Exercise objective: Exclude all pictures. Then restate, word for word, the entries from the first line through the line that contains "Task: Click the blue swatch beside R = 0.365".

======== Data ========

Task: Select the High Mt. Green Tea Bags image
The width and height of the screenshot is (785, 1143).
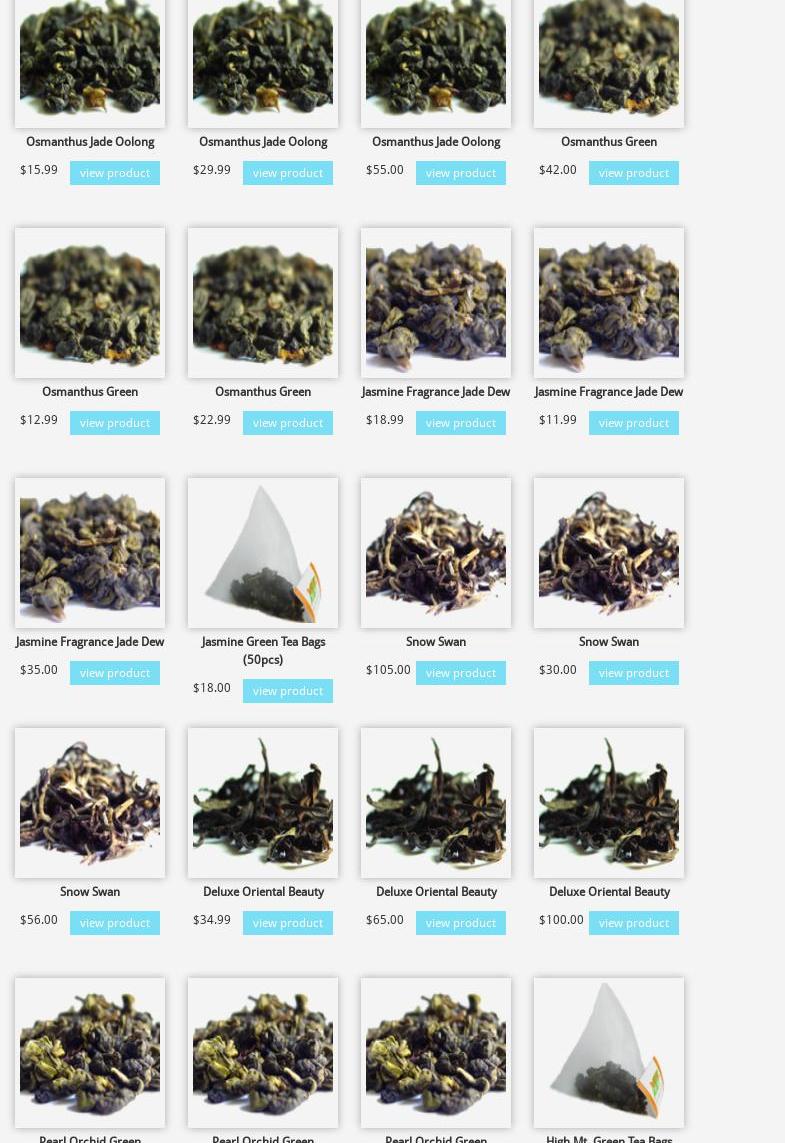Action: pos(609,1053)
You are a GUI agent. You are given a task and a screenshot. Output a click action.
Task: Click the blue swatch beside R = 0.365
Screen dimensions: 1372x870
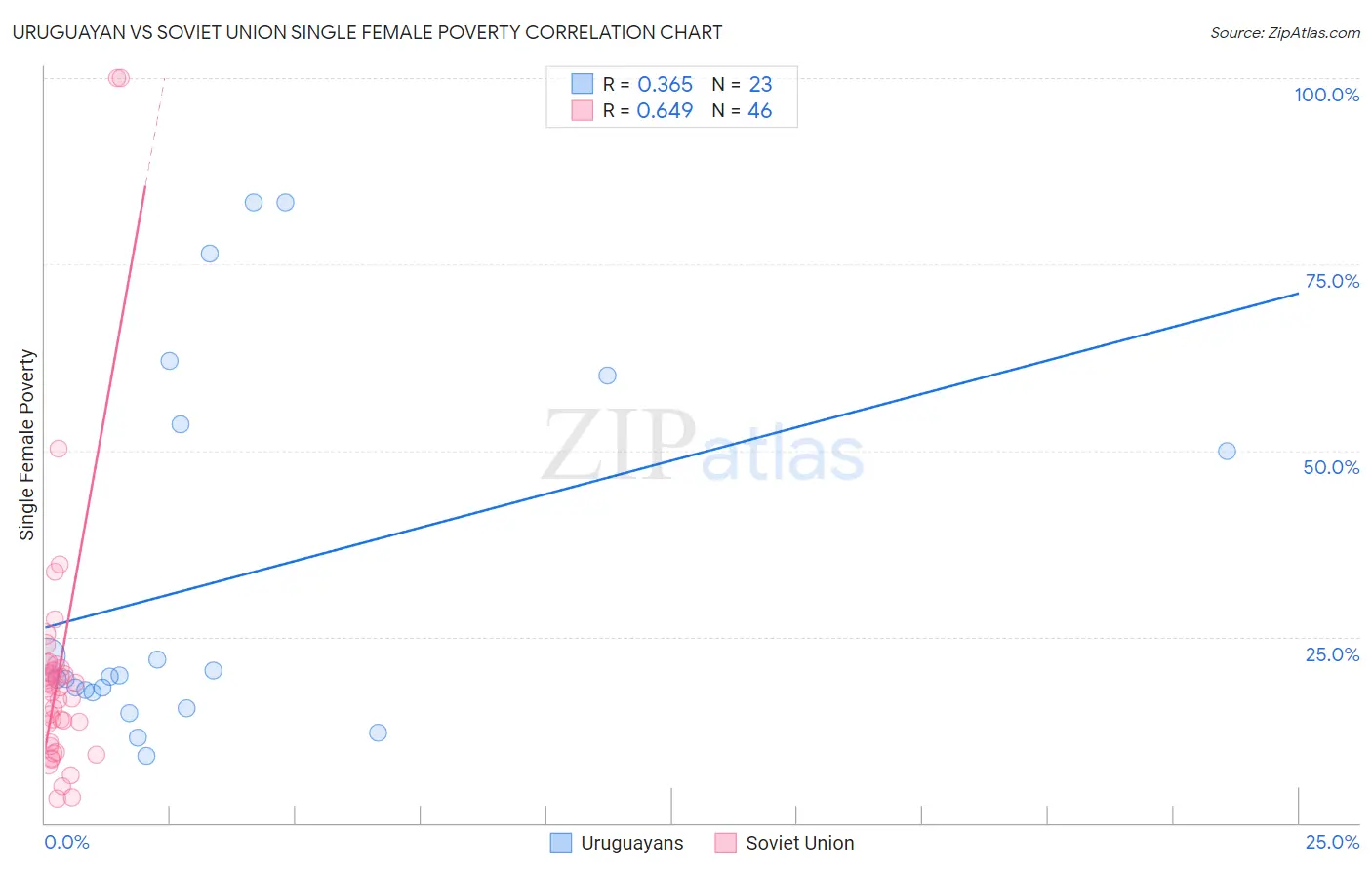click(583, 84)
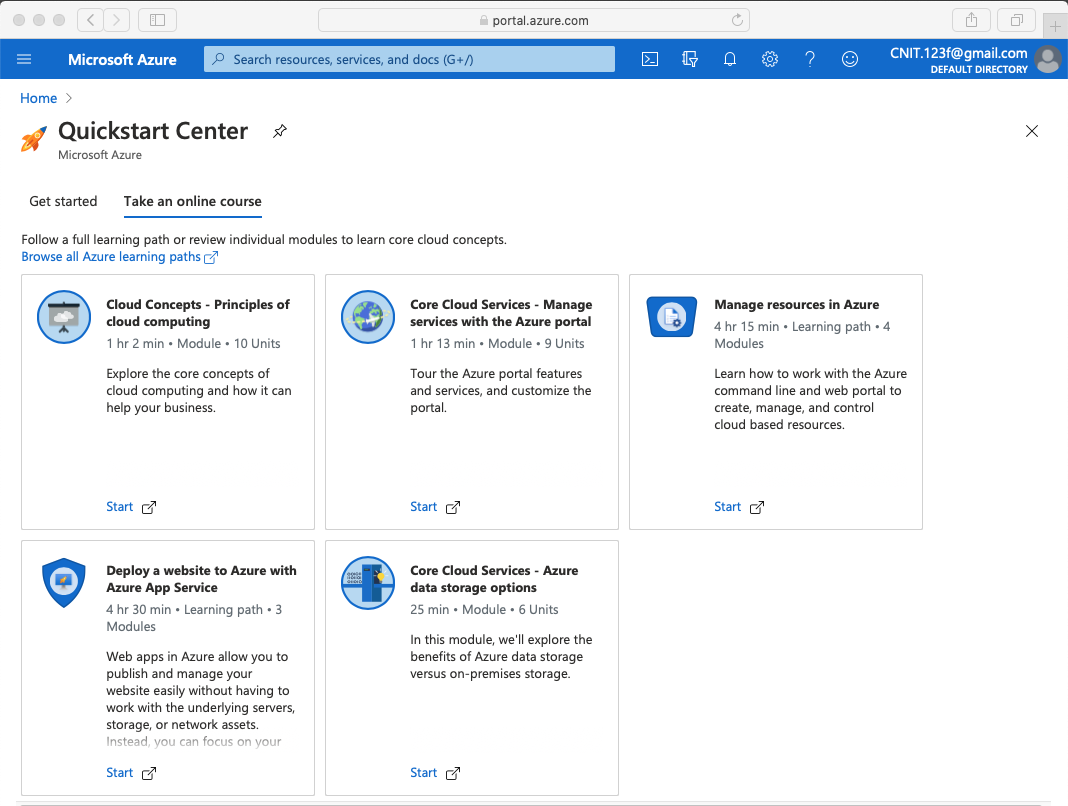Switch to the Get started tab
The image size is (1068, 806).
(x=63, y=201)
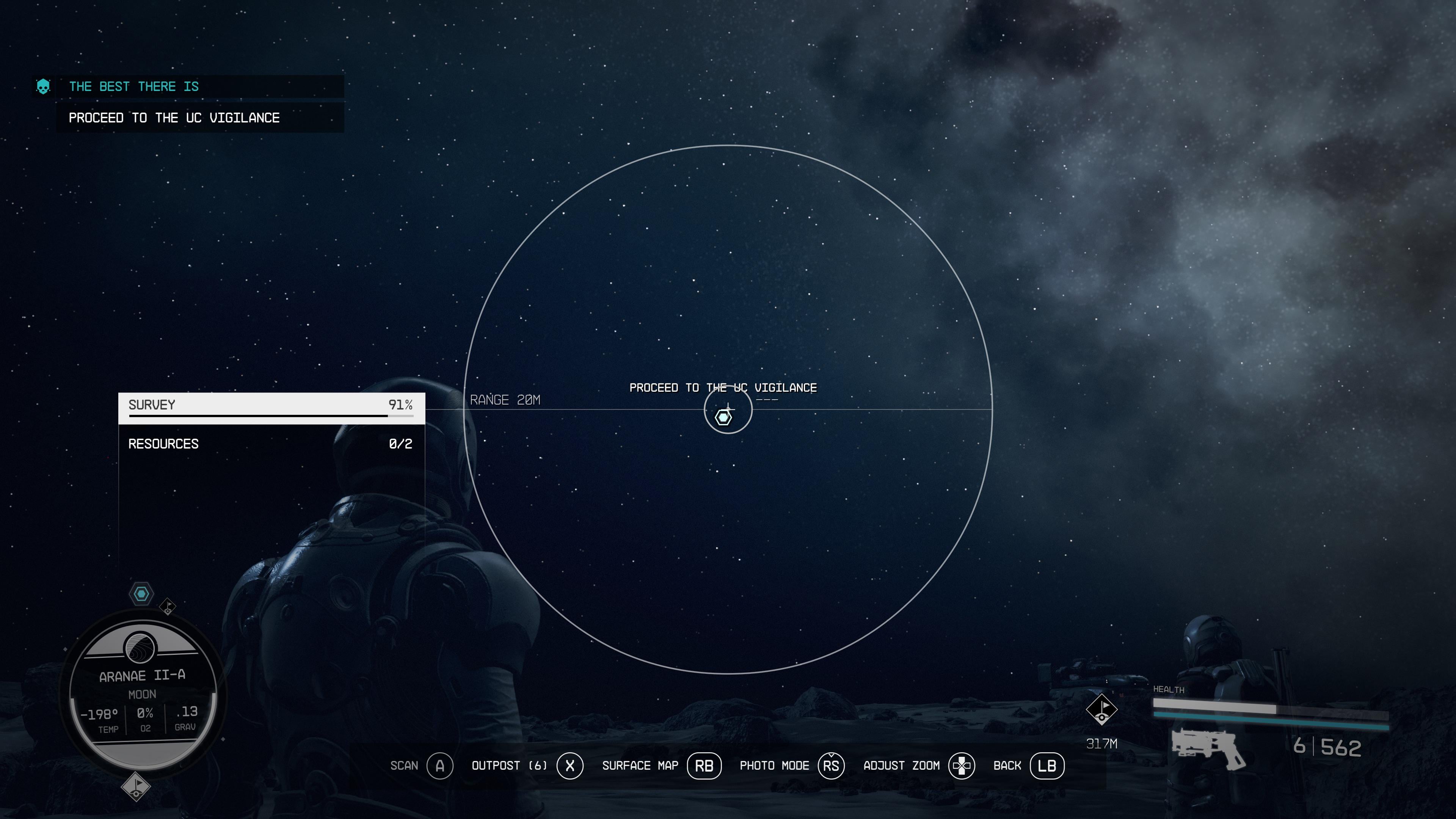Open the SCAN action with A button
This screenshot has width=1456, height=819.
pyautogui.click(x=438, y=765)
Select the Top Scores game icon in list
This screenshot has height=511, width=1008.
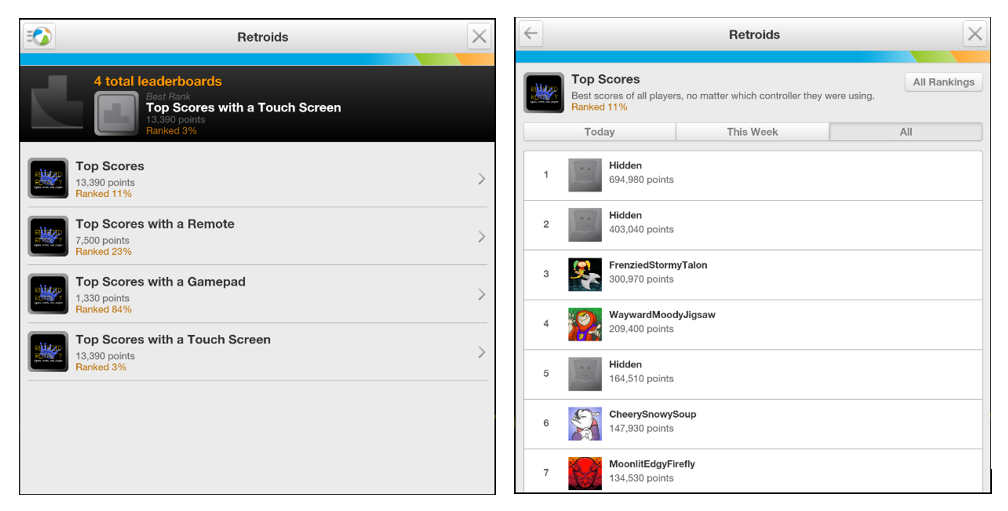48,178
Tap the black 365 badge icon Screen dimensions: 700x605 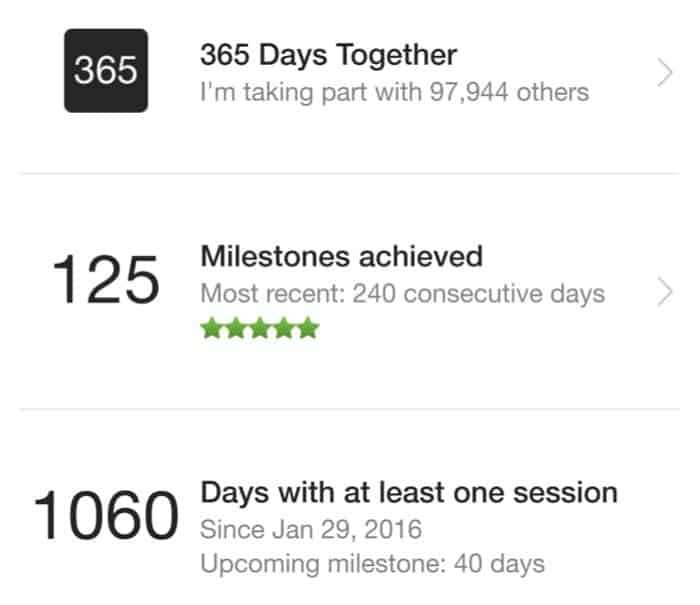pos(106,71)
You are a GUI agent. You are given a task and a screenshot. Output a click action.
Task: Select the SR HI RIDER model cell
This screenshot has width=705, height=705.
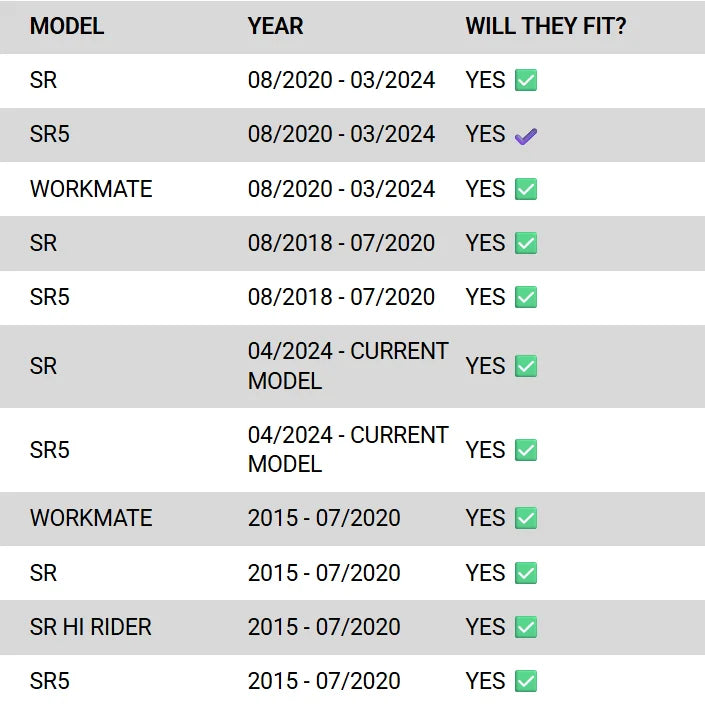click(x=91, y=627)
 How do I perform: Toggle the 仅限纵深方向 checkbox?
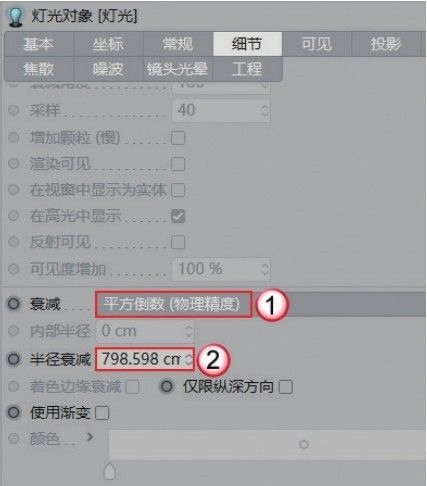coord(286,387)
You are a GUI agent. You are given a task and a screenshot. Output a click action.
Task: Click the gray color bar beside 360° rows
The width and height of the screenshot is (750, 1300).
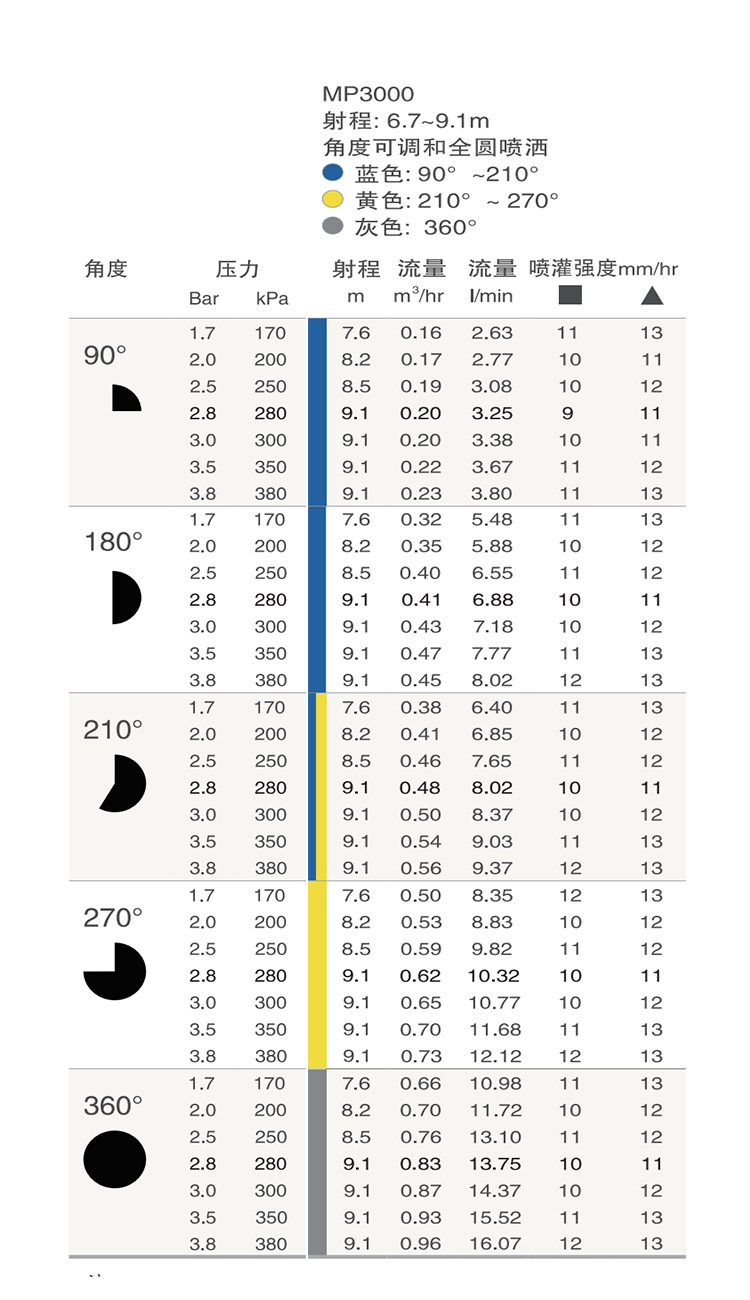[x=317, y=1162]
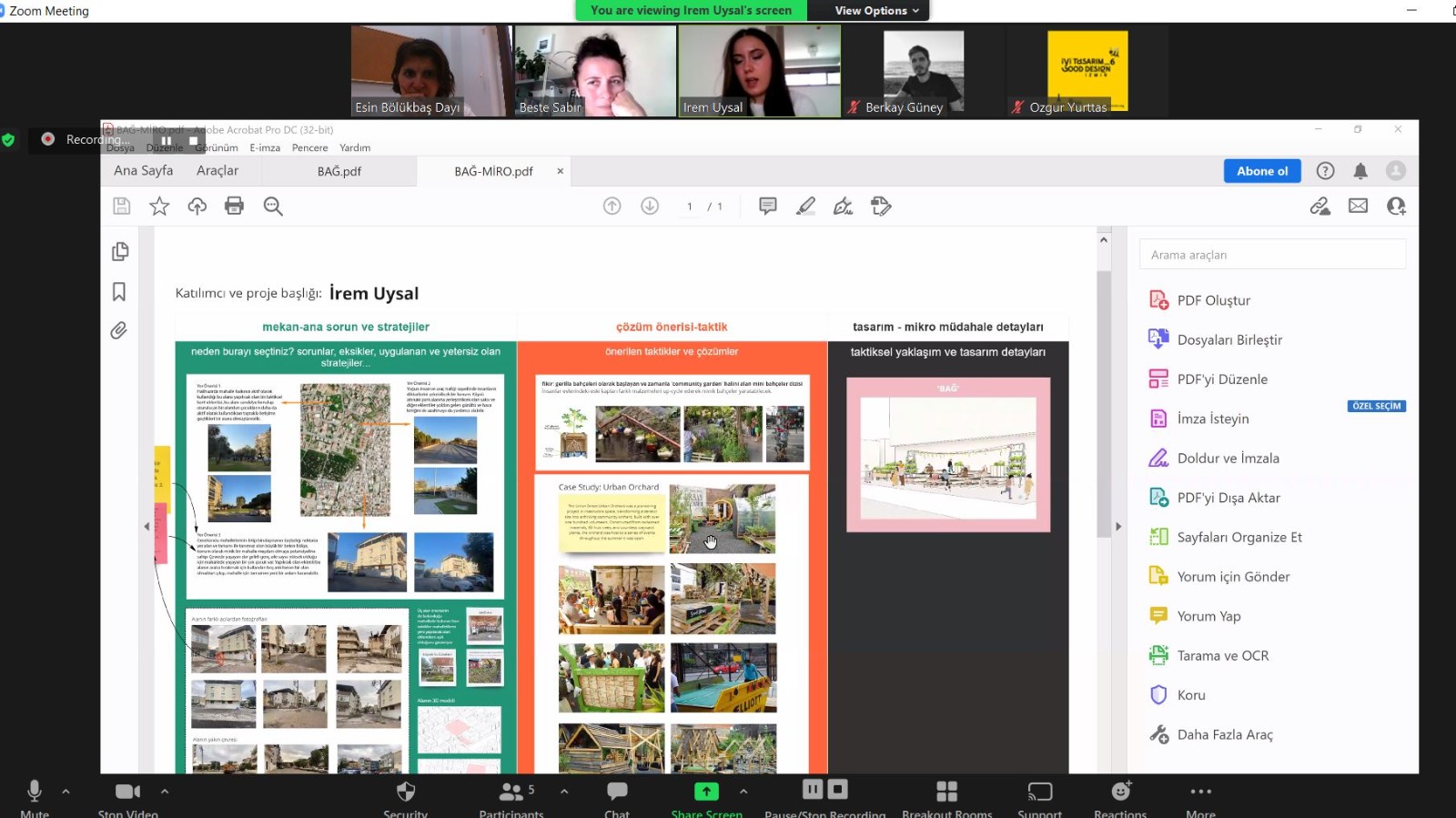Open the attachments paperclip panel
Viewport: 1456px width, 818px height.
pos(119,330)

========

Solution below:
Task: Select the High Mt. Green Tea Bags image
The width and height of the screenshot is (785, 1143).
Action: pos(609,1053)
You are a GUI agent. You are given a task and a screenshot. Output a click action.
Task: Click the blue swatch beside R = 0.365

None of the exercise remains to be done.